Wednesday, February 20, 2013

Exporting death to Thailand

Cyclists have been shocked by the death last Wednesday of Mary Thompson and Peter Root in Phanom Sarakham, Thailand. The couple from Guernsey were cycling around the world and blogging their adventures when they were rear-ended by a pickup truck.


Highway 304 in Phanom Sarakham, where Root and Thompson were killed.


News reports quoted the driver as saying he "was reaching down to pick up a cap on the floor" and took his eyes off the road. The Thai tourist agency has apologized to their families, and a transportation professor said that foreign tourists should be warned about the dangerous behavior of Thai drivers.

The problem goes deeper than this, and of course it doesn't just affect European tourists. The Daily Mail mentioned that "Thailand is well known for its perilous roads, with more than 13,000 killed and almost 1million injured each year in accidents." The vast majority of these dead and injured are presumably local Thai citizens. Any response to Root and Thompson's death should make Thailand's roads safer for everyone.

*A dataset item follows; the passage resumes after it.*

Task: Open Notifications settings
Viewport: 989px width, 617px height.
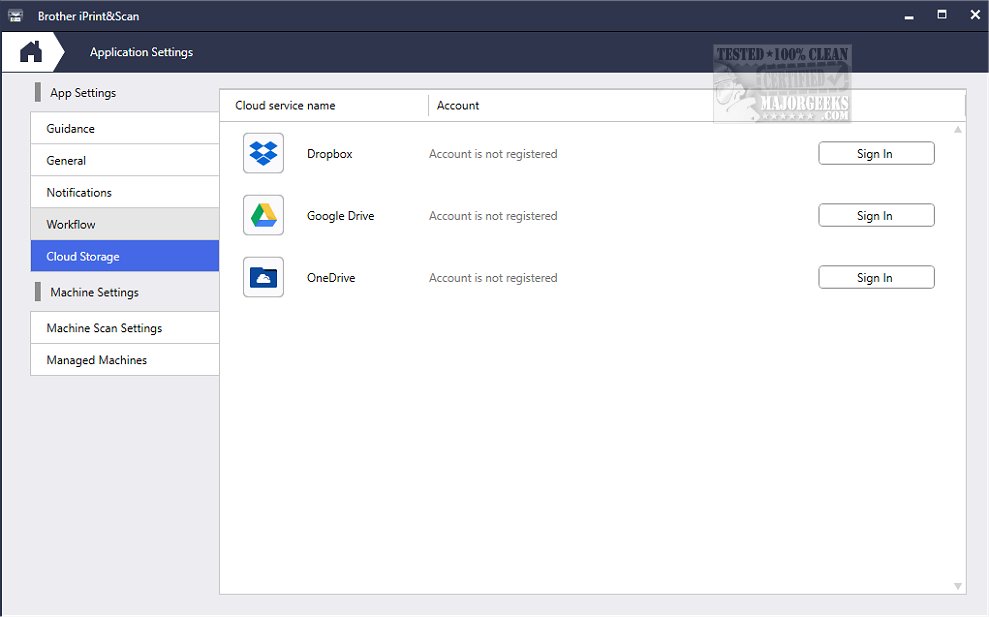Action: (124, 193)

Unfortunately, any safety measures would go against a strong push in the opposite direction. The road where Thompson and Root were killed, Highway 304, is listed as part of Asian Highway 19, the Central Subcorridor of the Southern Economic Corridor (PDF) of the Greater Mekong Subregion. In other words, it's one of the main routes from Bangkok to Phnom Penh in Cambodia.

Since the Greater Mekong Subregion was established in 1992, the Asian Development Bank and various governments have pumped billions of dollars into the highway network. From 2004 to 2007, it helped fund the widening of a large section of Highway 304 from a two lane country road to a divided four-lane stroad.

I wonder how much of that road-widening money came from the United Kingdom government, the de facto ruler of Guernsey, and from companies headquartered in Guernsey. I wonder how much of the money came from the United States and companies headquartered here. Regardless, the ideology of wider roads and faster cars and trucks comes largely from the US and the UK.

Mary Thompson and Peter Root may have been killed by a distracted driver in Thailand, but the seeds of their death were planted in Europe and North America.

12 comments:

Anonymous said...

This isn't a stroad. It's simply an intercity road. It became much safer when it was widened, because most road deaths on undivided intercity roads are due to head-on collisions, which are now much less frequent due to the barrier in between.

Thailand road deaths are actually pretty typical for countries at its level of economic development (http://en.wikipedia.org/wiki/List_of_countries_by_traffic-related_death_rate). Further economic growth, which the widened road will help bring, will lead to more improvement in infrastructure and driving culture. In safety terms, that should be the highest priority. Certainly Thailand should focus its urban development on pedestrians/bikes rather than cars. But in rural areas, motorized vehicles are the only realistic option, and Western-style highways are the safest way of implementing that. If there is demand for intercity biking, it should take place on dedicated tracks or trains, not on the highway.

Anonymous said...

This site gave me the name 7855d5b4-7b3e-11e2-a42c-000f20980440? I guess you can call me "78" for short :)

Alon said...

I'd believe highways were so safe if the US had a noticeable drop in traffic accidents per unit of driving when the Interstates were built. No such drop happened, and because the amount of driving skyrocketed, so did traffic fatalities.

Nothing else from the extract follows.